### What the exercise asks
Your answer must contain each line of the listing in which "sidebar" appears, copied in full.

### Given information
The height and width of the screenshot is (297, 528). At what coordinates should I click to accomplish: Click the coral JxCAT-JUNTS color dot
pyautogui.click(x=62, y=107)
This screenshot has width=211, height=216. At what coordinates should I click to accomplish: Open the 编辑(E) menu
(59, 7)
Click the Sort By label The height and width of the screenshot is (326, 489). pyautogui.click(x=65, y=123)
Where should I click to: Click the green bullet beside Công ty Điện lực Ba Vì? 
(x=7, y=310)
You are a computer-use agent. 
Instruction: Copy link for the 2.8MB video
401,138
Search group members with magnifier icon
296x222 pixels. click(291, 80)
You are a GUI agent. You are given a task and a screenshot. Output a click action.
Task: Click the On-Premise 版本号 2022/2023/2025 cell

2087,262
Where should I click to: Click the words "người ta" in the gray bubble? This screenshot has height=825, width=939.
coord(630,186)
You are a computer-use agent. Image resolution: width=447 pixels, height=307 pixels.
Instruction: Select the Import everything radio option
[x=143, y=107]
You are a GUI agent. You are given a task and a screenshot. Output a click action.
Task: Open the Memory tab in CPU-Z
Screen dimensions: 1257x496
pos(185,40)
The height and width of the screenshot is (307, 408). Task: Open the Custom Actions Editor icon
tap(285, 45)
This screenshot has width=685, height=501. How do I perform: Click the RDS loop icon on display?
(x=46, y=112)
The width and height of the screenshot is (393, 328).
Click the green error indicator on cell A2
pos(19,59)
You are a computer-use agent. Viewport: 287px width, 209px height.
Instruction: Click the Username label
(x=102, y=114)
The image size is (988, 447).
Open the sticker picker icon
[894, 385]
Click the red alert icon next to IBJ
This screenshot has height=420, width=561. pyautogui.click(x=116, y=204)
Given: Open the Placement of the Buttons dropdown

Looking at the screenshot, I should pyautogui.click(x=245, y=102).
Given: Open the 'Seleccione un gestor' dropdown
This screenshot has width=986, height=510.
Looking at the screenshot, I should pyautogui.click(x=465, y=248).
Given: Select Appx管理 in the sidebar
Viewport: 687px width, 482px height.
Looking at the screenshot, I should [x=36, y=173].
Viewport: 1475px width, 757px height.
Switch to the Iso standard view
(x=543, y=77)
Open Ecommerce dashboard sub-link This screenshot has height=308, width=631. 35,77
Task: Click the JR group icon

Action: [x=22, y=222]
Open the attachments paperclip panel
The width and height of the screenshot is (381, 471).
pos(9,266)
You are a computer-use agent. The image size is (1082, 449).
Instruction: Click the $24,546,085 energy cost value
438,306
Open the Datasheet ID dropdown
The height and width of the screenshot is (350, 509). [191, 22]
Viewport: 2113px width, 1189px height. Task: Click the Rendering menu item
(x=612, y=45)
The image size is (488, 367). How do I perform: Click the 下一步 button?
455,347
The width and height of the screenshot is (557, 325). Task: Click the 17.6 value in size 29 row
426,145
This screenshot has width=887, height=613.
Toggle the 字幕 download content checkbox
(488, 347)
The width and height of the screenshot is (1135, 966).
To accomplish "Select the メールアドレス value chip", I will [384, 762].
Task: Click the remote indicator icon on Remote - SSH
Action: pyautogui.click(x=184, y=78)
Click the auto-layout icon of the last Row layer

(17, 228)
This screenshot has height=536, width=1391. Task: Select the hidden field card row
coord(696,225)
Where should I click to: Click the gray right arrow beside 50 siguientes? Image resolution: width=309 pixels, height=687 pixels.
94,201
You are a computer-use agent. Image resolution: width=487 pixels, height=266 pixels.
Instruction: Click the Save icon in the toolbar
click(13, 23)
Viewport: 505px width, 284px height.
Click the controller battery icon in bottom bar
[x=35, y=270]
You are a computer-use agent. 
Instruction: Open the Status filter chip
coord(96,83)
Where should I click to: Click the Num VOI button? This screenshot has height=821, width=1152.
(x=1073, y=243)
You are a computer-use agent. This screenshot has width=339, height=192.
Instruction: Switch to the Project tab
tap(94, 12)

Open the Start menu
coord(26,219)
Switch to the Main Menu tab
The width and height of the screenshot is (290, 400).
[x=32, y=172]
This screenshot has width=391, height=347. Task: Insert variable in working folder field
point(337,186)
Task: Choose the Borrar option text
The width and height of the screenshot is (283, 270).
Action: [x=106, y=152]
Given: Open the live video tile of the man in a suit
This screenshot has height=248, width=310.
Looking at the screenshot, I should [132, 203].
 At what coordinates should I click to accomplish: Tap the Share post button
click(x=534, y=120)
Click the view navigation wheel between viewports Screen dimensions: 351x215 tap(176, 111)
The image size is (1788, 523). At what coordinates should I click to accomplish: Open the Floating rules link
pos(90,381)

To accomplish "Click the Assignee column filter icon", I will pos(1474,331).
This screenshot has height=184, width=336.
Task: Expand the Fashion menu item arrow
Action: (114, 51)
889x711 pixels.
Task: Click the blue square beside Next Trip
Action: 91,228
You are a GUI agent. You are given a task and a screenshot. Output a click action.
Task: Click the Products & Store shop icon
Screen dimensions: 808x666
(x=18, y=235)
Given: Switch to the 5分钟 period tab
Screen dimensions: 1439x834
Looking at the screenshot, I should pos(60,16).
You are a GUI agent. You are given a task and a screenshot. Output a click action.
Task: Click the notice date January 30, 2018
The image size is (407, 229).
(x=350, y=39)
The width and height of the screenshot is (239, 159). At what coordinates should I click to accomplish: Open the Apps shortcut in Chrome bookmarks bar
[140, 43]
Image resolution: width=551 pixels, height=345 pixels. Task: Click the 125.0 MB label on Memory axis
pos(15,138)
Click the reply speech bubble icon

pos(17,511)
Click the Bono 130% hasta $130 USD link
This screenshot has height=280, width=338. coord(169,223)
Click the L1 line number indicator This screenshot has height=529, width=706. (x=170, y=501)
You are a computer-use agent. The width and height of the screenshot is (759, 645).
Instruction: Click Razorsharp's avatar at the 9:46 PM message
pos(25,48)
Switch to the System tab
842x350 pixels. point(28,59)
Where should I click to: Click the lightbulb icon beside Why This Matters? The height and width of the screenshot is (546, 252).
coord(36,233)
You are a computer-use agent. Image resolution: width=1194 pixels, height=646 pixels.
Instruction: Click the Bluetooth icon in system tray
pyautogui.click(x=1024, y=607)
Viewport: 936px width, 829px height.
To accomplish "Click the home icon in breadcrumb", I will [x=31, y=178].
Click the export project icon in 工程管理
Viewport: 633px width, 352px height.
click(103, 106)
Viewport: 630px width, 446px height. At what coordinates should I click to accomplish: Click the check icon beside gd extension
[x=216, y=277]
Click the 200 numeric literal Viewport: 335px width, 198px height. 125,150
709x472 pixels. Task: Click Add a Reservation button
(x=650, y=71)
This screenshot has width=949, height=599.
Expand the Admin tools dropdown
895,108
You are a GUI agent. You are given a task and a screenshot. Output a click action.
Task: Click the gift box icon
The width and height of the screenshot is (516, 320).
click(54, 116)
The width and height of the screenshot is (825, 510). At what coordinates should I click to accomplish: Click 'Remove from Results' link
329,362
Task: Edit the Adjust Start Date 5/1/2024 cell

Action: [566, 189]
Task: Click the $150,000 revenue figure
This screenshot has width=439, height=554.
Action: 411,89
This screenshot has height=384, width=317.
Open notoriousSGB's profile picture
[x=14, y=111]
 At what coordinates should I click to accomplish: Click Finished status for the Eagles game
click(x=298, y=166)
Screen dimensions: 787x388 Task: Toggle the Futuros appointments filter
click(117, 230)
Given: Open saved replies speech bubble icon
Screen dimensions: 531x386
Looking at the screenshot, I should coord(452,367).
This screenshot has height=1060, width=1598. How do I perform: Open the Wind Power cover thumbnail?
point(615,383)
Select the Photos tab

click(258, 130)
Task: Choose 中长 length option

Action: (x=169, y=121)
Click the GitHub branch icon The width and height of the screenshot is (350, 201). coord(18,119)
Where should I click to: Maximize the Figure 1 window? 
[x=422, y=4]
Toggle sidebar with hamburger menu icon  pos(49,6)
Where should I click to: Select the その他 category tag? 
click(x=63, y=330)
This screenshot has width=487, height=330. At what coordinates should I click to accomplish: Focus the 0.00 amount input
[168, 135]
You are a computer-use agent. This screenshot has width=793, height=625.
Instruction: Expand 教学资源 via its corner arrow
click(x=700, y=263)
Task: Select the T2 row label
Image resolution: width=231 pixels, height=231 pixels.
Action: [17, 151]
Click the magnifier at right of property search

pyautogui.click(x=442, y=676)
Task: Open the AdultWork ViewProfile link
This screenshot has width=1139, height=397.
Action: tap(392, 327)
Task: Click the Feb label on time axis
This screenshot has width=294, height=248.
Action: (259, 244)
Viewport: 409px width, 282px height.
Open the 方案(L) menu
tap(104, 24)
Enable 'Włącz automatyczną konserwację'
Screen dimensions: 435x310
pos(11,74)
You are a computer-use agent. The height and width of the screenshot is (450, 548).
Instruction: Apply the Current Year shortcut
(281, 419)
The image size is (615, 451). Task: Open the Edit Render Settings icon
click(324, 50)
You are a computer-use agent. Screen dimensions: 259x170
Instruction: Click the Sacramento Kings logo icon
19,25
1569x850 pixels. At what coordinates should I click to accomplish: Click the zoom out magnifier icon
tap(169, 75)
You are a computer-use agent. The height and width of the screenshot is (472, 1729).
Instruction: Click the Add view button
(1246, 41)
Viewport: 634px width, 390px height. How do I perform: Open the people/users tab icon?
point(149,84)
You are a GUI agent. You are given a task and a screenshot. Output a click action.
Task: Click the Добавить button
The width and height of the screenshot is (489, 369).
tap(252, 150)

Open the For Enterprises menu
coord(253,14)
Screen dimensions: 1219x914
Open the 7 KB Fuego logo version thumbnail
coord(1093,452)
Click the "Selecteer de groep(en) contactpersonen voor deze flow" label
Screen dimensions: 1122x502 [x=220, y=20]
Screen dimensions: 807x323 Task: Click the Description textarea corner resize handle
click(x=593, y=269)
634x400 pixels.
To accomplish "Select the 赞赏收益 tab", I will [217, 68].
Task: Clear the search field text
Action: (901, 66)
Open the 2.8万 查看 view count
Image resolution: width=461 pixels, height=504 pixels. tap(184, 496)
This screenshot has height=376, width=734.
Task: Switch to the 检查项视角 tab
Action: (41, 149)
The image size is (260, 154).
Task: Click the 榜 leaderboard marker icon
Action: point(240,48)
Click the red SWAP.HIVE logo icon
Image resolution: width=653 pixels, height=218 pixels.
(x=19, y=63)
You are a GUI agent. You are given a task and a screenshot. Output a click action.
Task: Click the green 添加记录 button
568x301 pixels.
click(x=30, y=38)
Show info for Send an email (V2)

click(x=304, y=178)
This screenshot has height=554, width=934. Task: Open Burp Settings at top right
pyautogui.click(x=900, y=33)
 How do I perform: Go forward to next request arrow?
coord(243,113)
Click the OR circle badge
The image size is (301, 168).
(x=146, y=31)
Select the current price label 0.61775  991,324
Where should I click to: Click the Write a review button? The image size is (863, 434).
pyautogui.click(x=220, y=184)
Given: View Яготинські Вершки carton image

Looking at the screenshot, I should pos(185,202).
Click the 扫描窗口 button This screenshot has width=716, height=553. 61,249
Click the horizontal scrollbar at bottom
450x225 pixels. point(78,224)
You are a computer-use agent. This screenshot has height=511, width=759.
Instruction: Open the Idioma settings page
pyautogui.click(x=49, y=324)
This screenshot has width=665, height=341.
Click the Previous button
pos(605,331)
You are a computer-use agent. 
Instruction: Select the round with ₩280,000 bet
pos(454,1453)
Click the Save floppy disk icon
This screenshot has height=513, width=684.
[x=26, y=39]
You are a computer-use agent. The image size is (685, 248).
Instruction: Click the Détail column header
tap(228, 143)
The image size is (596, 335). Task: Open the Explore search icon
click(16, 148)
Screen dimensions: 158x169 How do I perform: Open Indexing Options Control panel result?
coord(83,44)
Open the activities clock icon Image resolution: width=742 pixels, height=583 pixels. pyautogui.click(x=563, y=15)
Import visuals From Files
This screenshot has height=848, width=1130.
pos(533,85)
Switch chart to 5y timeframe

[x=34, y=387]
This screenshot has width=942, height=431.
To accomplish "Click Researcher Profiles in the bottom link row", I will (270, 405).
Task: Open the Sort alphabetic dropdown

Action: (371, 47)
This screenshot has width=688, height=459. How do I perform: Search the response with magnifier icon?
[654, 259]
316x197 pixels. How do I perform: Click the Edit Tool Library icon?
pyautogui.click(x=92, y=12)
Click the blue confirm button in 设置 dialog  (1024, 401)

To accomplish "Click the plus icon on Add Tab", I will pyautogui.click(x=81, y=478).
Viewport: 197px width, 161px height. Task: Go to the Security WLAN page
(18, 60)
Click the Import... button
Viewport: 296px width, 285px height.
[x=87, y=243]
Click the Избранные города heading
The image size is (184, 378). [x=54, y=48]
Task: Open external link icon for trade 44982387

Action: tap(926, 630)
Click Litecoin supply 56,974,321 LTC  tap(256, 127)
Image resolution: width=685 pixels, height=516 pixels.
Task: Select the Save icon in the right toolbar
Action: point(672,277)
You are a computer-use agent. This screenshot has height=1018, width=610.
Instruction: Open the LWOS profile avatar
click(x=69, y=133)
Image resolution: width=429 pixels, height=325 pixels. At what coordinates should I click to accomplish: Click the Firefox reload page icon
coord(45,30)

### Your response
Given: Select Appx管理 in the sidebar
Toggle sidebar with hamburger menu icon  pos(49,6)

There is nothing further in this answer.